The Compute-to-Data Problem
Most AI integrations work the same way: you send your data somewhere, something smart happens to it, you get results back.
This architecture is convenient. It’s also the source of most enterprise AI adoption friction. The data has to travel. The data has to be trusted to a third party. The data has to comply with whatever privacy and governance requirements apply to where it’s going. These aren’t hypothetical concerns — they’re the reason AI adoption stalls in organizations that most need it.
The alternative architecture moves the compute to the data instead.

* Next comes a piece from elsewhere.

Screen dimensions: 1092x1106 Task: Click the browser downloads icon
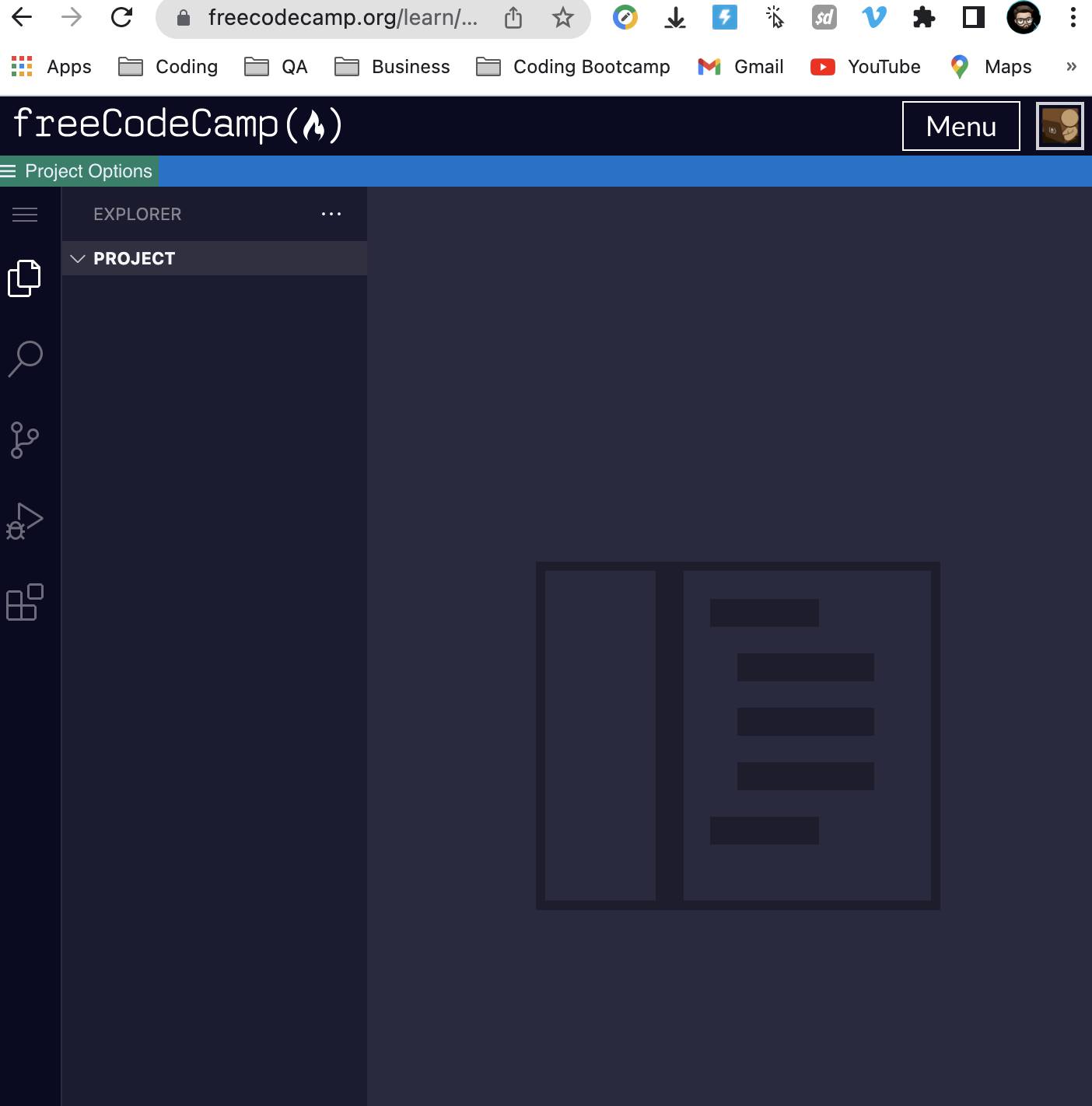(674, 17)
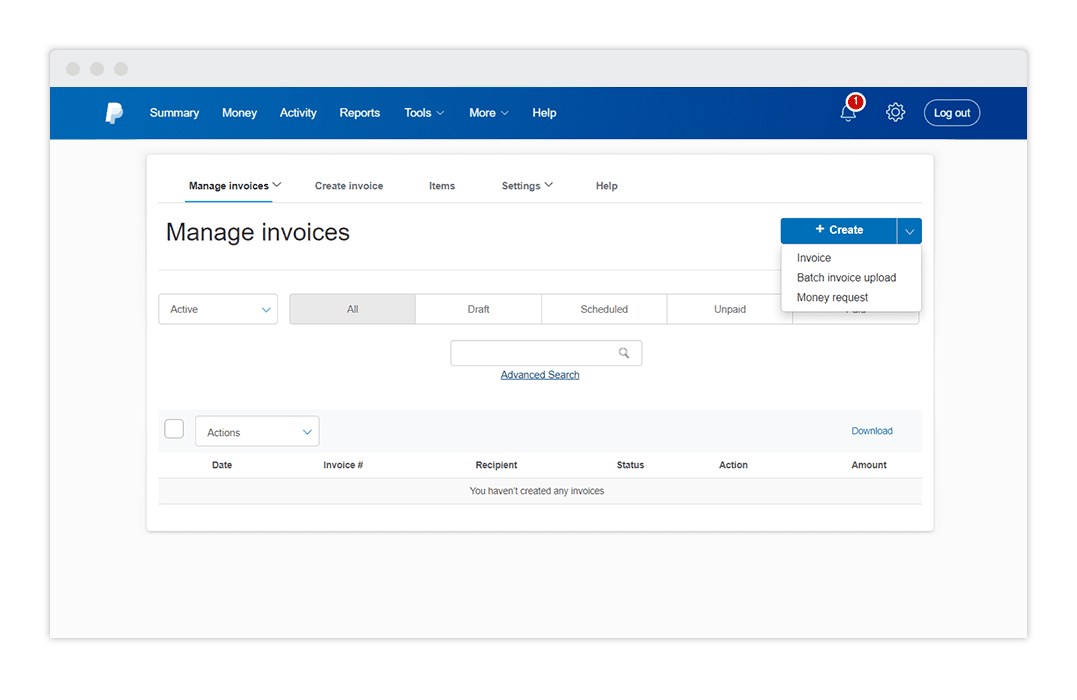
Task: Open the notifications bell icon
Action: tap(848, 113)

This is what local AI tooling does. The model — or more precisely, the tools that give the model context — runs next to the data. Your documents don’t leave your filesystem. Your database queries run against your local database. Your analysis happens in your environment, with your infrastructure.
The technical mechanism that enables this has become surprisingly mature. There’s a protocol for it now: a standard way to wire AI models up to local tools and data sources without routing anything through external servers. The default transport mechanism doesn’t even require a network connection — it runs as a child process, communicating over standard input and output.
What this means practically: you can build a tool that does sophisticated AI-powered document analysis, and the documents never leave the machine where they’re stored. Not as a privacy-preserving compromise that degrades quality. As the default architecture.
Most AI tool builders haven’t thought hard about this, because the cloud architecture is easier to build and easier to sell to the majority of buyers. But the majority of buyers isn’t all buyers. There’s a segment — often the most valuable segment — where “your documents go to our servers” is a blocker, not a feature.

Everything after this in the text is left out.